▶ Instruksi yang Diberikan:
Ubahlah semua baris di bawah ini menjadi tabel Markdown dengan kolom "No" untuk nomor urut dan kolom "Isi" untuk teks tiap baris, tanpa menyertakan baris kosong. Gambar tidak dimasukkan ke dalam jawaban.

▶ Data Tugas Ini:
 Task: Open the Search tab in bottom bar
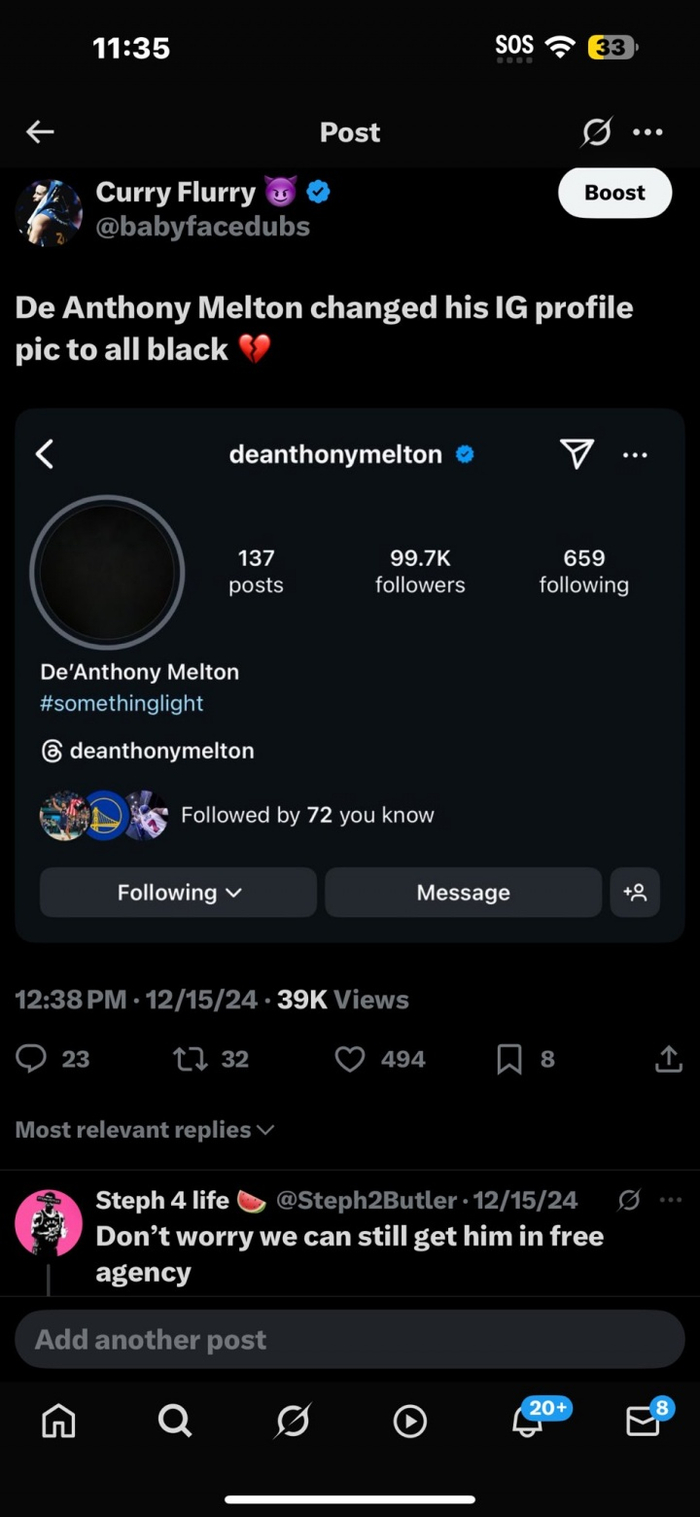[175, 1420]
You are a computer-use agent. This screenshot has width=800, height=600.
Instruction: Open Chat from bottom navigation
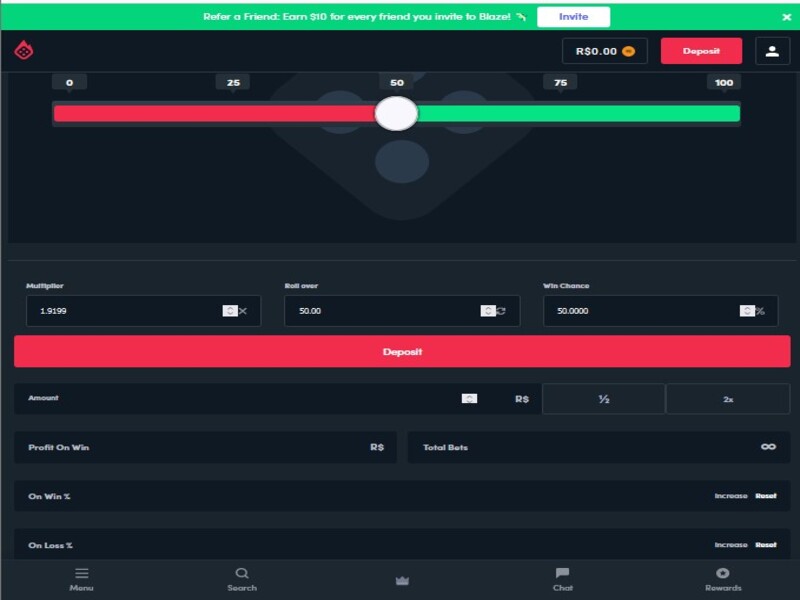pos(563,579)
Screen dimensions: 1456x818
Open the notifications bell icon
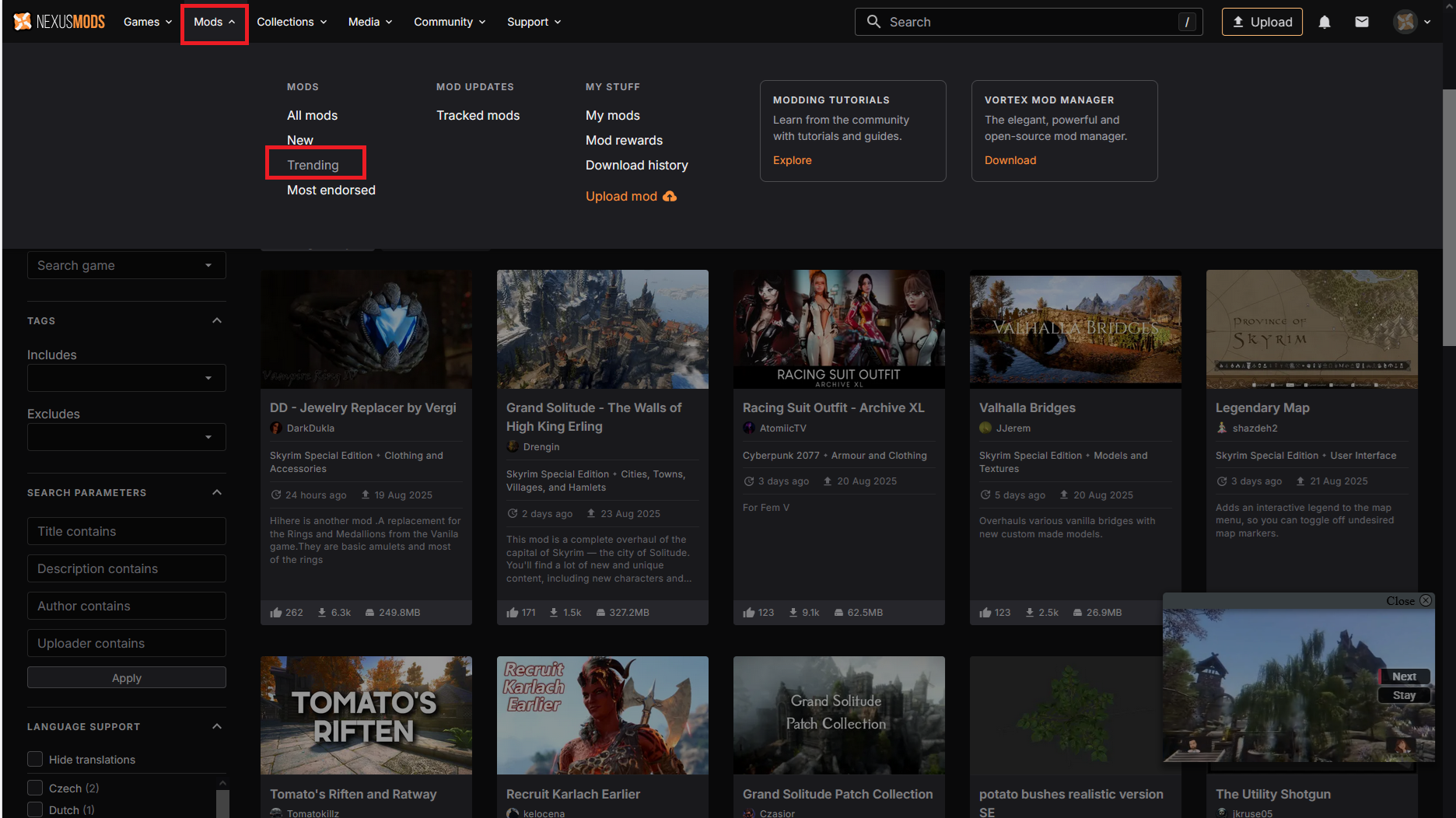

▶ Keluaran:
| No | Isi |
|---|---|
| 1 |  Task: Open the Search tab in bottom bar |
| 2 | [175, 1420] |
| 3 | You are a computer-use agent. This screenshot has width=800, height=600. |
| 4 | Instruction: Open Chat from bottom navigation |
| 5 | pos(563,579) |
| 6 | Screen dimensions: 1456x818 |
| 7 | Open the notifications bell icon |